Perhaps in an unstable world where governments collapse and re-form almost weekly, and the social fabric of just about any human institution is frayed and flapping in the wind, Wimp has discovered a pure and precise mathematical joy: counting. Order, stability, precision.

It's what all of us did once as kids. You could count to 10, but how often did you go beyond that into thousands? Wimp is taking counting to the far edge. To borrow a phrase from the scriptwriters at Sesame Street, all these wonderful numbers are being brought to you by David Wimp.

"Well," says Wimp, "My neighbors call me the Count of Riverton. I've been written up in three newspapers, and I've been on ... a show in L.A. named The Best of The Worst. They flew me out there and put me up in a motel. They gave me a calculator, but it had an ink ribbon on it and doesn't print dark enough for me. So, I'll just stick it in the yard sale next spring and let somebody buy it."

Wimp has yet to inform the Guinness Book of World Records that he is counting to 1,000,000,000. "There ain't nobody else that I know of that's counting like I am," says Wimp. "I make my own paper rolls sometimes out of construction paper or bright neon paper."

Wimp says he can count the number of marriages he's had on one hand: three, so far. "No, it was other things, not counting, that ended the marriages," he says. "Now I've got a new girlfriend, and she thinks it's pretty neat. She doesn't get involved in the counting. She just sits here and watches."

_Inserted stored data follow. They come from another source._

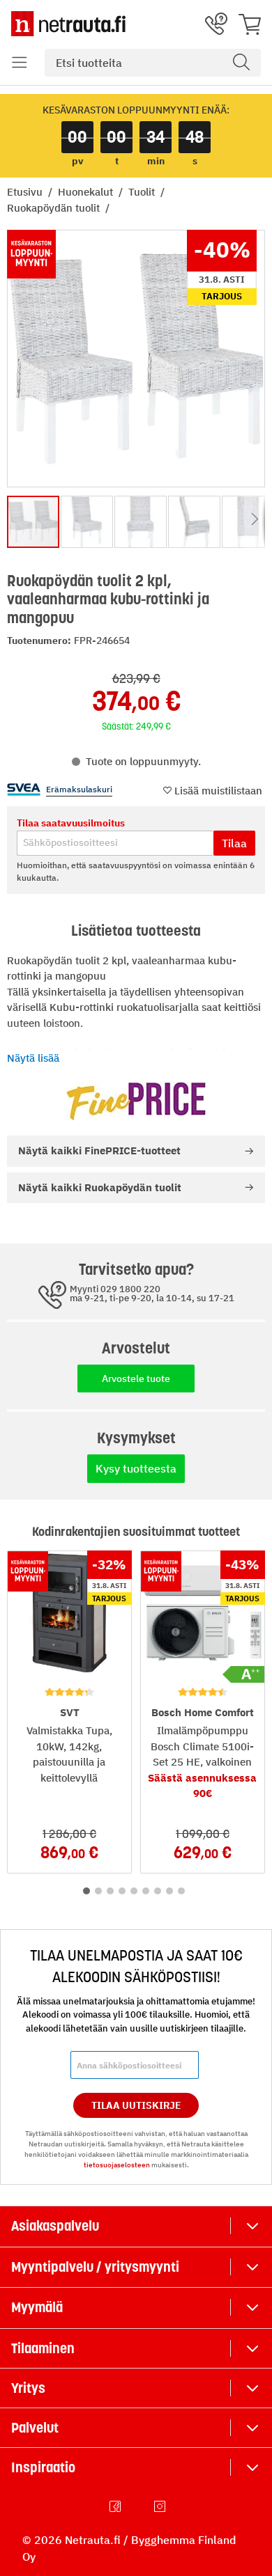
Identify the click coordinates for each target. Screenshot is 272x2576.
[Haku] (241, 63)
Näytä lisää (33, 1058)
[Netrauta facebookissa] (116, 2506)
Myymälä (37, 2307)
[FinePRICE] (136, 1101)
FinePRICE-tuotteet (99, 1150)
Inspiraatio (43, 2467)
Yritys (28, 2388)
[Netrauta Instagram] (161, 2506)
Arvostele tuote (136, 1378)
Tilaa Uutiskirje (136, 2105)
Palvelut (35, 2428)
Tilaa (234, 843)
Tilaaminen (43, 2348)
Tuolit (143, 191)
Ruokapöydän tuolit (55, 207)
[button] (19, 62)
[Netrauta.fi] (68, 23)
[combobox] (153, 63)
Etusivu (26, 191)
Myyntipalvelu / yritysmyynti (95, 2267)
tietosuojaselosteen (117, 2164)
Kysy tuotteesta (136, 1468)
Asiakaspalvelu (55, 2226)
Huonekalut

When summer comes to Riverton (population 9,500), Wimp has a lawn-mowing service. "I mow about seven lawns," he says. A Wal-Mart store has opened just across the street from his mobile home. "Now I can just walk across the street and get paper rolls for the calculator," he says. d say I've used about 20 miles of rolls, but I've lost count." It is uncharacteristic of him to lose count of anything.

I ask if he makes mistakes as he's counting.

"I correct 'em with a red-tip pen," he says, "but I don't make many mistakes." Sometimes he turns on the TV in the living room while he's counting and that can be a distraction.

Wimp says he approached several calculator manufacturers to see if they would like him to be a spokesman for the company, or for math in general, or for the exact art of counting. "Naw, they weren't interested," he says.

When he sleeps does he count sheep?

"Can't say that I do," he says.

To those who marvel at David Wimp, count me in.